Se a situação é alarmante no Brasil, no Rio de Janeiro, estado representado por Lindbergh, o quadro é de calamidade. Na última década, 60% dos homicídios cometidos por agentes do Estado contra crianças até 14 anos ocorreram lá. O caráter epidêmico da violência policial no Rio também se expressa na sucessão de casos que chocam a opinião pública de todo o País mas que continuam a se repetir como se fossem cenas banais. Casos como o de Célia Maria Santos Peixoto, de 59 anos, morta após visitar o túmulo do neto no Cemitério do Caju, Cláudia da Silva Ferreira, de 38 anos, baleada no Morro da Congonha, em Madureira, e, na sequência, arrastada pelas ruas por uma viatura da Polícia Militar, Douglas Rafael da Silva Pereira, conhecido como BG, de 26 anos, encontrado morto na Favela Pavão-Pavãozinho, Amarildo Dias de Souza, desaparecido após ter sido detido por policiais da UPP da Rocinha,

Todos esses episódios de violência foram registrados e condenados por Lindbergh em discursos no Senado. “E hoje venho aqui falar da morte de Eduardo Jesus Ferreira, 10 anos, que morreu quando brincava na porta de sua casa na Comunidade do Areal, integrante do Complexo do Alemão, no dia 2 de abril”, lamentou o senador, para quem é preciso ir além da apuração e da punição de cada caso e repensar, com profundidade e responsabilidade,  toda a concepção de segurança pública.

Mudança nas polícias
Para Lindbergh, não é mais possível tergiversar sobre a questão. “Há que se discutir a reforma das polícias”, conclamou. Ele reconhece que as mudanças propostas na PEC 51, de sua autoria, mexem com temas controversos, como a desmilitarização da polícia e a instituição do chamado ciclo completo — acabando com a separação entre o trabalho de policiamento ostensivo e preventivo, hoje a cargo apenas da PM, e o trabalho investigativo, hoje atribuição da Polícia Civil. “Essa separação só existe no Brasil”, lembrou o senador. “O ciclo completo mostra que, quando se começa o trabalho de prevenção, de policiamento ostensivo, é mais fácil essa mesma polícia fazer o trabalho de investigação”. Outra mudança contida na PEC é a instituição da carreira única nas polícias.

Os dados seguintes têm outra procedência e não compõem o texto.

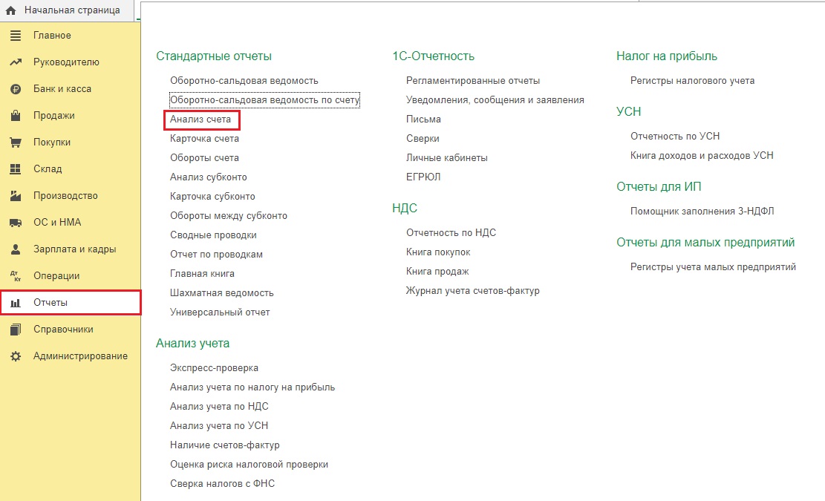Click the gear icon for Администрирование
This screenshot has width=825, height=501.
[x=15, y=356]
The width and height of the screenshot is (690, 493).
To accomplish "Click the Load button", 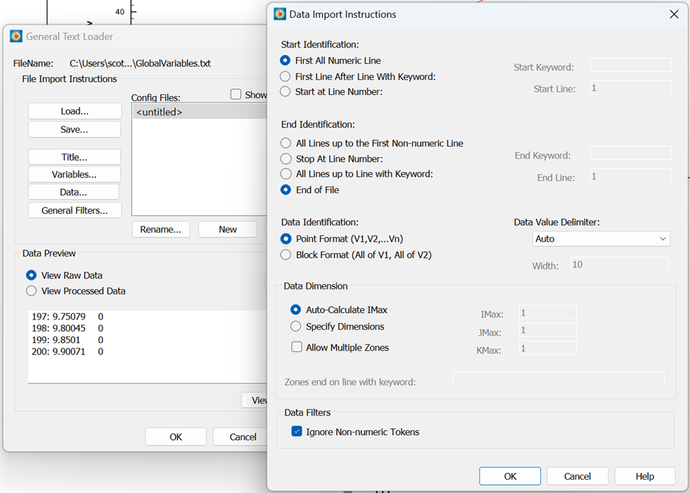I will tap(74, 111).
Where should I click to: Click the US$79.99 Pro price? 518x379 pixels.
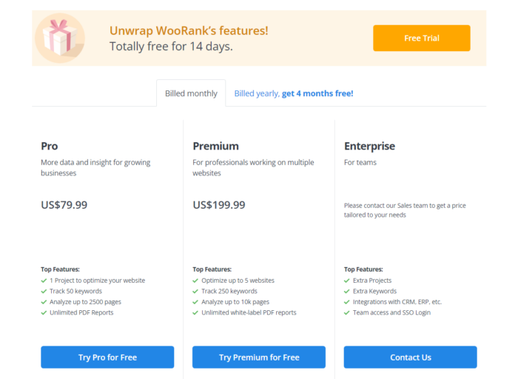pyautogui.click(x=64, y=205)
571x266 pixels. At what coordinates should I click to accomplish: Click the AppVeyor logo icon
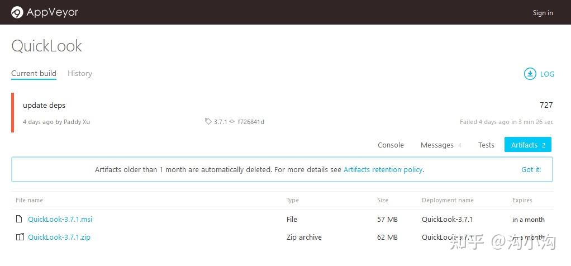[17, 12]

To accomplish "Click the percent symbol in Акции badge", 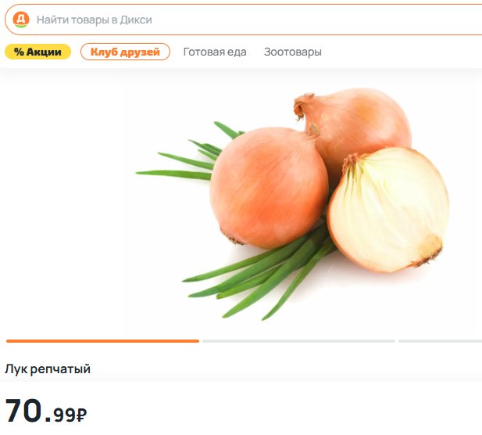I will pos(19,52).
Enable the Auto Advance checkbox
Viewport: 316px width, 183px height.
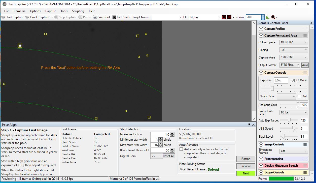click(181, 149)
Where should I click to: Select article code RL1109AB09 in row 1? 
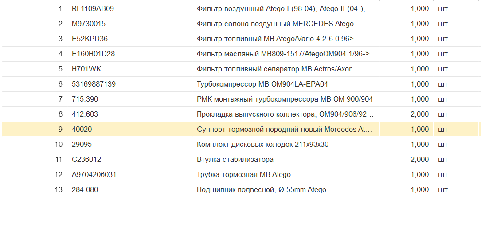[x=93, y=8]
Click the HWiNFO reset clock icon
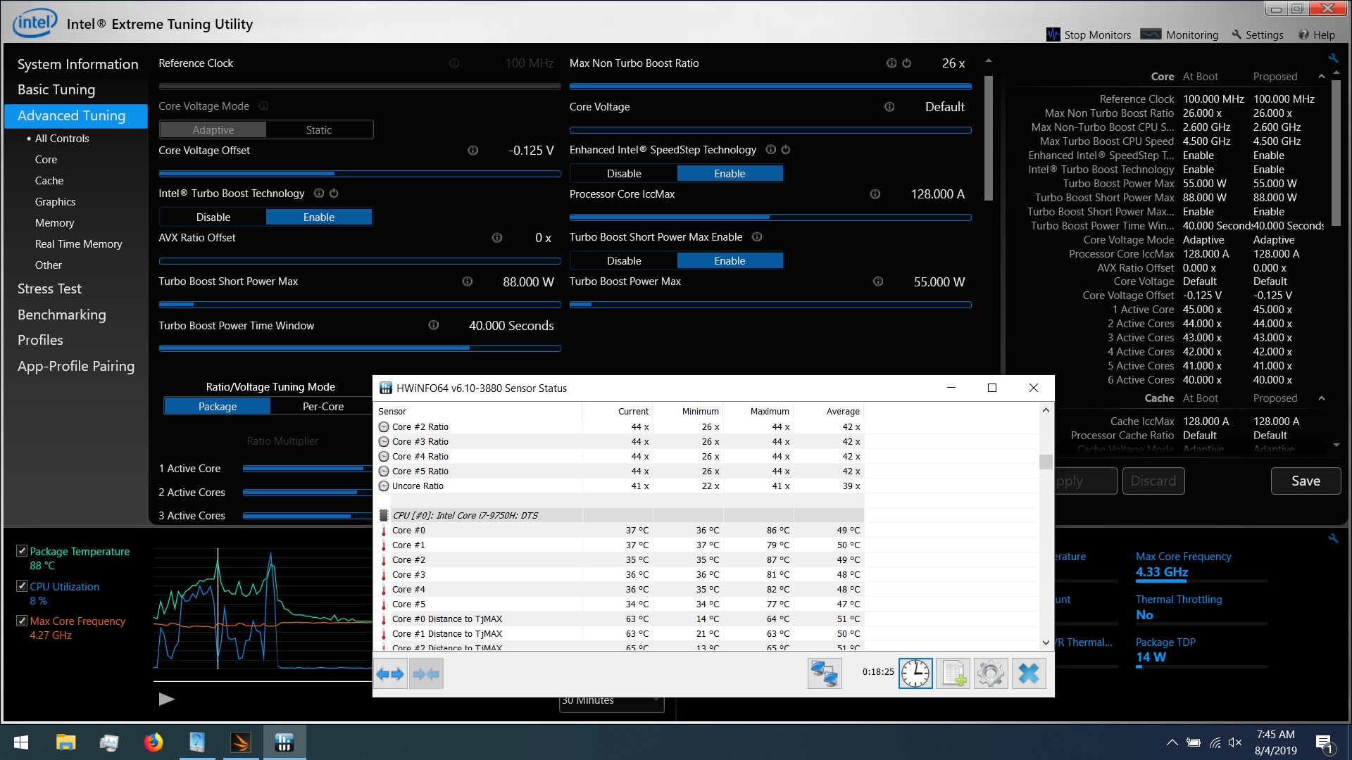This screenshot has width=1352, height=760. [915, 674]
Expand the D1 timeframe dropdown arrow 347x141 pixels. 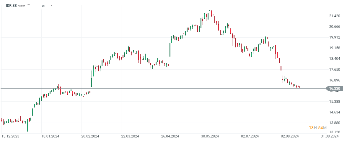tap(51, 5)
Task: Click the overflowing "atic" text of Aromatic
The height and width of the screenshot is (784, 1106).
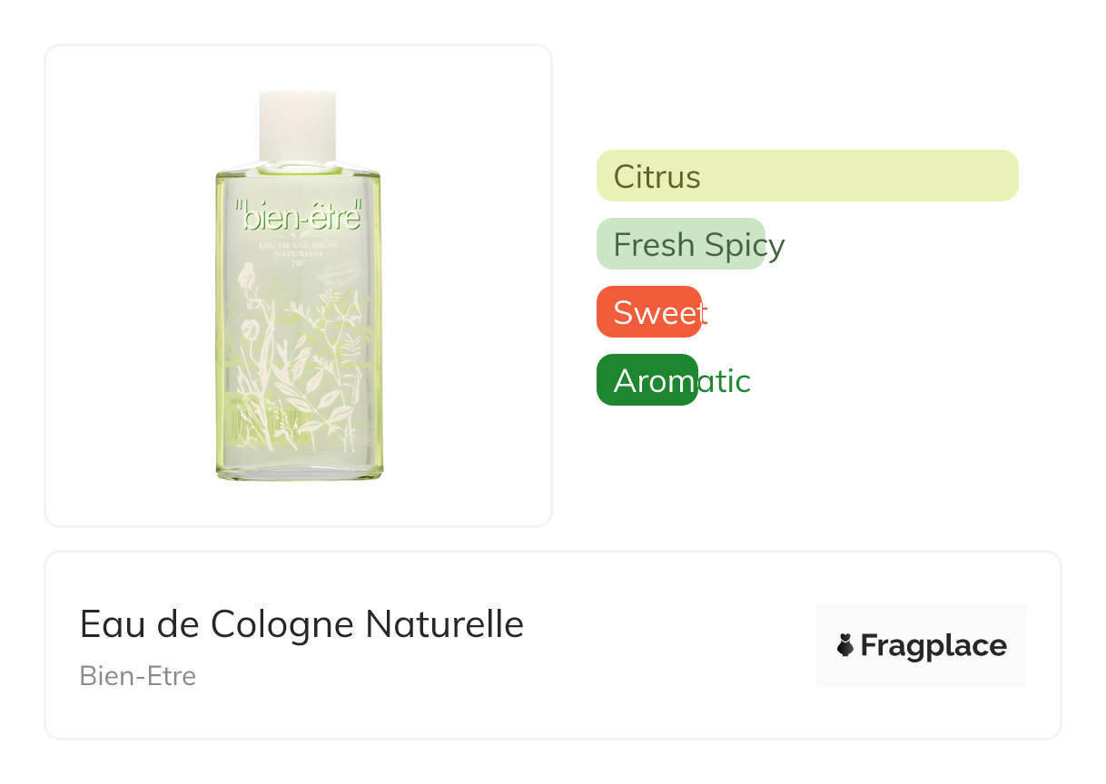Action: click(x=724, y=381)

Lindbergh entende que, ao assegurar que ambas as polícias executem o ciclo completo, seria  desnecessária a unificação das polícias, ficando a cargo dos estados — entes federativos responsáveis pela segurança pública — decidir como organizar sua força policial.  Ele, por exemplo, defende que ambas as polícias continuem a existir como forças separadas, ficando a PM encarregada dos trabalhos de policiamento ostensivo, preventivo, mas também de investigação e a Polícia Civil, também atuando em ciclo completo, mas ligada ao combate ao crime organizado.  Atualmente, a PM só pode realizar a prisão em flagrante.

Já a criação da carreira única, também prevista na PEC 51, poderia solucionar situações de disputa corporativa no interior das instituições policiais. “Quando se olha para a Polícia Federal, há agentes e delegados brigando entre si. O mesmo na Polícia Civil, sem contar a disputa entre a Polícia Militar e a Polícia Civil”. A carreira única, sustenta Lindbergh, dará a perspectiva de progressão na carreira, por meio de concurso de provas internas.

Outro ponto destacado por Lindbergh é a necessidade de se repensar o combate às drogas. “Chegou a hora de a gente ter coragem de perceber que essa política de guerra às drogas, no mundo inteiro, fracassou”, afirmou, lembrando que no mundo são gastos bilhões nessa contenda, “uma verdadeira guerra civil, mas quem é vitimado por essa guerra, que coloca as drogas como centro da política de segurança pública, é a própria polícia”, lamentou. “A juventude hoje é morta pela milícia, pelo tráfico e pela polícia. Ao mesmo tempo, há o número absurdo de mortes de policiais no País, trabalhadores que são vítimas desse sistema”.